According to the World Health Organization, Zimbabwe has only three psychiatric hospitals, a handful of psychiatric units in general hospitals, and fewer than 20 practicing psychiatrists in the public sector for a population exceeding 15 million. Most are based in Harare, leaving rural communities effectively unserved.

WHO estimates show mental health conditions cost Zimbabwe more than US$160 million annually, largely through lost productivity, while mental health receives well under one percent of the national health budget. The result is a system geared toward crisis response rather than prevention.

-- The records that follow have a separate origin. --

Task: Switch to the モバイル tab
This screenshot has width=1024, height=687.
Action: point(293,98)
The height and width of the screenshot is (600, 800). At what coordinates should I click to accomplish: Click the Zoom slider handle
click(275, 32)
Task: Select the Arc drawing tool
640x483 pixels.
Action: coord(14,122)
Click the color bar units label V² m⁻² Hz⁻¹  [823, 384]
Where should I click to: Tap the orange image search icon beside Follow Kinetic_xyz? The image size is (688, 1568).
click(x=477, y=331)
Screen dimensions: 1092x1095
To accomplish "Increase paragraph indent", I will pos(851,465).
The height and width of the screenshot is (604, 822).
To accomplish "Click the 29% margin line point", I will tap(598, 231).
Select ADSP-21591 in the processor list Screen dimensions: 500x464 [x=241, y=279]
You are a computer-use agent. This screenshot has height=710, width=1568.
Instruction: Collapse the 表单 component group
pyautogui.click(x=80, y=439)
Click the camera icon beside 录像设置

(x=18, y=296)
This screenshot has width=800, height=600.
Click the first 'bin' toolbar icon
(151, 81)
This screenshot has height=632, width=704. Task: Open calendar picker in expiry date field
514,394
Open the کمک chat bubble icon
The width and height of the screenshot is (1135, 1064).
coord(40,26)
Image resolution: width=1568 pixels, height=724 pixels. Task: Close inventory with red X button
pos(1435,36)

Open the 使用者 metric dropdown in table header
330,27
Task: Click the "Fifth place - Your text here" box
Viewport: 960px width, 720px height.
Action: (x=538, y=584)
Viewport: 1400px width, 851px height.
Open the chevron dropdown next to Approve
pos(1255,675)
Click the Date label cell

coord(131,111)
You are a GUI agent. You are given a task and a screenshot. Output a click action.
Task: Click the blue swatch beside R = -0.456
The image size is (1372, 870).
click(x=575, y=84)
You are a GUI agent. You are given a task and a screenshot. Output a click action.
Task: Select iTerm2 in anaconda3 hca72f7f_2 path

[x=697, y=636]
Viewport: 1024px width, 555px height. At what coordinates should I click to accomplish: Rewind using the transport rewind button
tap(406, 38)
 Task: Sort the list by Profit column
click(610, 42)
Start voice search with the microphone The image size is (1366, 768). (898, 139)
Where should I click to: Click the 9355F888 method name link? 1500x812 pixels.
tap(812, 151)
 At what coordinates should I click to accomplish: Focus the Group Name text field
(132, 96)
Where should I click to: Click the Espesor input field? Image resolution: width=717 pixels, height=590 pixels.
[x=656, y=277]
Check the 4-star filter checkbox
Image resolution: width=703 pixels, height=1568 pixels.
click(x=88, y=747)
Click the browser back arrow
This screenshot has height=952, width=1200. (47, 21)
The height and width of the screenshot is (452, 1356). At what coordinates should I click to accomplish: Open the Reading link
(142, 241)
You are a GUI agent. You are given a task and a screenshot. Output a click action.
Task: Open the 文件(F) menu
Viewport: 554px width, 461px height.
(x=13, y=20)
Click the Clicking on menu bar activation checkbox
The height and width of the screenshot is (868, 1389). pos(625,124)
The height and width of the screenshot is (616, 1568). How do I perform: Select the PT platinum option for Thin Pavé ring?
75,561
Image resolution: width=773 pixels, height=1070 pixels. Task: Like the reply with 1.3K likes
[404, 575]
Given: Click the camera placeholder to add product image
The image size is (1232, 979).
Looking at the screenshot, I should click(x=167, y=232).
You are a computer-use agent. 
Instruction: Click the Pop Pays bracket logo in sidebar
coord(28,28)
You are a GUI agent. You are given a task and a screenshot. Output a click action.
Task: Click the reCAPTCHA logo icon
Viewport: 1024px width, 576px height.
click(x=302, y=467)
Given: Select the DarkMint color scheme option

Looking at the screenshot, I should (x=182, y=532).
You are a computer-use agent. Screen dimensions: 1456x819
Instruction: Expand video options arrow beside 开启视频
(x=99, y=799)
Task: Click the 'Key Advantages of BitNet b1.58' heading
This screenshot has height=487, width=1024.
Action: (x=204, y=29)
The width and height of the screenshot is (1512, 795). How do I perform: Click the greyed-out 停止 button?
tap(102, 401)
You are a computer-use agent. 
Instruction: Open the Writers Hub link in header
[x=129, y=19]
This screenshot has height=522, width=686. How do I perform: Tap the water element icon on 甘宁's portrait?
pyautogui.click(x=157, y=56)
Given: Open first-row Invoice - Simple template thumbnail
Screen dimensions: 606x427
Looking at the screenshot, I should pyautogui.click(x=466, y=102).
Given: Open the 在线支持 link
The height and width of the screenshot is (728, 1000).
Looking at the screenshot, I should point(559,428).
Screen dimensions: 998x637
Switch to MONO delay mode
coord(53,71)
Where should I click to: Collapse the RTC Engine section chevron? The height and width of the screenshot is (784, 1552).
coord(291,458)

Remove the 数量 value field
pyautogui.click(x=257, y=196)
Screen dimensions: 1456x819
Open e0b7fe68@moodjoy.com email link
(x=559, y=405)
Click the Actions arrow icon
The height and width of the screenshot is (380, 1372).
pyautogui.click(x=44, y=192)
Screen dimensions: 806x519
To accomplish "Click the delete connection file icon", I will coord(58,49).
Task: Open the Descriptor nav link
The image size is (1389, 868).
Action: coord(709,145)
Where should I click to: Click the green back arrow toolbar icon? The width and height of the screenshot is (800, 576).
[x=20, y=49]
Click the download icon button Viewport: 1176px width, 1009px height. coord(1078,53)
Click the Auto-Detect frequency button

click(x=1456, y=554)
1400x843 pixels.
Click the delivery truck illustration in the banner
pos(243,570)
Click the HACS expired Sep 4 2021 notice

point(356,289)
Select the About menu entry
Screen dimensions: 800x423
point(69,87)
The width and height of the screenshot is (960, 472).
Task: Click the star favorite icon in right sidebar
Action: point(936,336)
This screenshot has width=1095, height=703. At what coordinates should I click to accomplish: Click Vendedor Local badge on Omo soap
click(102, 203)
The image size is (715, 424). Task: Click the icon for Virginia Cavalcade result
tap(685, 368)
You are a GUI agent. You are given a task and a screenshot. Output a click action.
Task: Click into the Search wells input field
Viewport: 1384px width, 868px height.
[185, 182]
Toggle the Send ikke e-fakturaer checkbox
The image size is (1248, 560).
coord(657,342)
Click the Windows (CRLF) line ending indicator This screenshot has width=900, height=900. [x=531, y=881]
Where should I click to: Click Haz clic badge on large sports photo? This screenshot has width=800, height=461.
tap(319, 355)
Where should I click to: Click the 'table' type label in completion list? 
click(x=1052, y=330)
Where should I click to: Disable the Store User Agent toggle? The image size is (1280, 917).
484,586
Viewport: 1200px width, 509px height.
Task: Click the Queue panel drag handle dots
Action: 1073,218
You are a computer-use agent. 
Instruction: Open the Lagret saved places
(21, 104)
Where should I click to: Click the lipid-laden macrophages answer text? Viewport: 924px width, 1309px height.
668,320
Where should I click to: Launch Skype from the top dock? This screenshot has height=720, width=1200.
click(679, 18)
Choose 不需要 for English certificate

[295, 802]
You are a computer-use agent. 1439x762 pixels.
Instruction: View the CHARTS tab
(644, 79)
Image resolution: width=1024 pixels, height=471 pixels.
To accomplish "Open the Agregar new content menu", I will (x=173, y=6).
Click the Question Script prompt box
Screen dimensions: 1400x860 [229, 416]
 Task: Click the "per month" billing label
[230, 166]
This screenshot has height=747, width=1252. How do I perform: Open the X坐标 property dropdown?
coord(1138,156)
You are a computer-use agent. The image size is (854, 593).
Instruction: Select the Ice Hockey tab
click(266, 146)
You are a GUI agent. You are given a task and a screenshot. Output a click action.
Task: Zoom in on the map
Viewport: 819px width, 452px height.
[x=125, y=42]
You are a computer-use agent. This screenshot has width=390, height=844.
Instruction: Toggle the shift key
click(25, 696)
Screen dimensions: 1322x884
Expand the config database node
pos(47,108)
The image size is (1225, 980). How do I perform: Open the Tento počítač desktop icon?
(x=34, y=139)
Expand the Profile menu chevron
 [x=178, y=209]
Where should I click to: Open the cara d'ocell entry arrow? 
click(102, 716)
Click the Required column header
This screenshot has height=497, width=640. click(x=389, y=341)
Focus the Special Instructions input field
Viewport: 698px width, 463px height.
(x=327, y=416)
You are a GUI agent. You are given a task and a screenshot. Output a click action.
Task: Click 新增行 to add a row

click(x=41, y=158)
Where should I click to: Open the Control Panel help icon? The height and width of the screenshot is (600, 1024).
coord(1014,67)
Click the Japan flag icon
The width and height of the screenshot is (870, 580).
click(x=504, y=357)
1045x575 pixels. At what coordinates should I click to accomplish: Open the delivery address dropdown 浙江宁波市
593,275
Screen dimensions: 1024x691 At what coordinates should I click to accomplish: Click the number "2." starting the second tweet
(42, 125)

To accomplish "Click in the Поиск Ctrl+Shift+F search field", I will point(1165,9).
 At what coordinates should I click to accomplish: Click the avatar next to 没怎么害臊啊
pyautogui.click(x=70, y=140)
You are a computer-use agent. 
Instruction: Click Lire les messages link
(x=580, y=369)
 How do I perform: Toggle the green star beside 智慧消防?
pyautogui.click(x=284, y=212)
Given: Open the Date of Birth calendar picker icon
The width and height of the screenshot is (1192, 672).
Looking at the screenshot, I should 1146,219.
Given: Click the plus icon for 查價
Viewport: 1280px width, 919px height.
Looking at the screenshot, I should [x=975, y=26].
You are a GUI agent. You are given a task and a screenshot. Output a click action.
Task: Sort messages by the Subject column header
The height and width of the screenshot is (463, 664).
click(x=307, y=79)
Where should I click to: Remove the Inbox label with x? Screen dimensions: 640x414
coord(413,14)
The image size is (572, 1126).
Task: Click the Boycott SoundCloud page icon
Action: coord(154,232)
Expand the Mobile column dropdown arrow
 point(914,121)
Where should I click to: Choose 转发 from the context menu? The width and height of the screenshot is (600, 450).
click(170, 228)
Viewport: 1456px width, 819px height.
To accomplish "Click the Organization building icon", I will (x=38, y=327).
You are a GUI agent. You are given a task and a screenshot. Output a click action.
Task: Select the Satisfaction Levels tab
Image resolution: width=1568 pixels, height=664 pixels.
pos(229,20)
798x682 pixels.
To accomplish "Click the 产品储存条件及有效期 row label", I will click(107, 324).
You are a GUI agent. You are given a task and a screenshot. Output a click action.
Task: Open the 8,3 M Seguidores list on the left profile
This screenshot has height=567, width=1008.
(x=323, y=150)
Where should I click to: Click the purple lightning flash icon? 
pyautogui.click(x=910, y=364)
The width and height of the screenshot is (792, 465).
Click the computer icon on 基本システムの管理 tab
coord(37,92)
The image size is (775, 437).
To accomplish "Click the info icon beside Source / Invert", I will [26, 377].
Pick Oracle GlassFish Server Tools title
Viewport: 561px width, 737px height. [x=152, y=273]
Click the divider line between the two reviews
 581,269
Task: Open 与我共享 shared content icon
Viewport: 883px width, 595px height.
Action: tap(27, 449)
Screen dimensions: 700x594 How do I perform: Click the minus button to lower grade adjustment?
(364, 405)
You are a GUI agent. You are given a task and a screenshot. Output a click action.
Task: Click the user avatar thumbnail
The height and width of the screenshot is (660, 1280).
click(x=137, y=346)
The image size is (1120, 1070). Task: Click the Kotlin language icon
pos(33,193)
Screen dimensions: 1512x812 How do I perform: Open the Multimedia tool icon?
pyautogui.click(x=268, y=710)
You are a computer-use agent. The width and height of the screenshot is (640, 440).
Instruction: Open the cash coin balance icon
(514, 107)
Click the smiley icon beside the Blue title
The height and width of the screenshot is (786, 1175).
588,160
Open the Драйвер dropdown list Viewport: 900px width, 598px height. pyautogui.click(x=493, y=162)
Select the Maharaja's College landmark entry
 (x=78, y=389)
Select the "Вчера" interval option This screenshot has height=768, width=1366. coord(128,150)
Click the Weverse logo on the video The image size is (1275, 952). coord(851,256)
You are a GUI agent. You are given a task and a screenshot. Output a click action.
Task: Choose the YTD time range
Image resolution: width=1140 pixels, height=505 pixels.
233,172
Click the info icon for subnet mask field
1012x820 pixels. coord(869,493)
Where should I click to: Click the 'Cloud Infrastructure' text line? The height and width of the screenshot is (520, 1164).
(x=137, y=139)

In many communities, families are left to manage severe mental illness alone, often without medication, counselling, or follow-up care. In this vacuum, cultural and religious explanations frequently dominate.

Across multiple cases, families reported turning first to spiritual or traditional interventions, sometimes cycling through prophets, prayer shrines, or healers before seeking medical help. While faith remains central to Zimbabwean life, mental health professionals warn that psychosis, severe depression, and schizophrenia cannot be resolved through spiritual intervention alone.

Delayed treatment allows conditions to worsen, increasing the risk of violent episodes, particularly when compounded by substance abuse.

Drugs, homelessness and visibility of crisis

Police and health practitioners have also linked several violent incidents to drug abuse, which can intensify paranoia and aggression in individuals with underlying mental illness.

Meanwhile, Zimbabwe’s towns and cities are seeing growing numbers of homeless mentally ill people wandering untreated, exposed to drugs, violence, and exploitation. They are both victims of systemic neglect and, in some devastating cases, perpetrators of violence.

 

A rising public safety issue

The cumulative picture from 2020 to 2025 is stark. Mental illness in Zimbabwe is no longer a marginal health issue but has become a public safety concern, intersecting with crime, homelessness, substance abuse, and family breakdown.

Police warnings, court rulings, and health data are converging on the same conclusion: early intervention saves lives. Ignoring warning signs, hiding illness at home, or relying exclusively on non-medical solutions carries consequences that can be fatal.

As the country reflects on yet another year marked by preventable tragedies, the question is whether Zimbabwe is willing to treat the mental health crisis with the urgency it demands.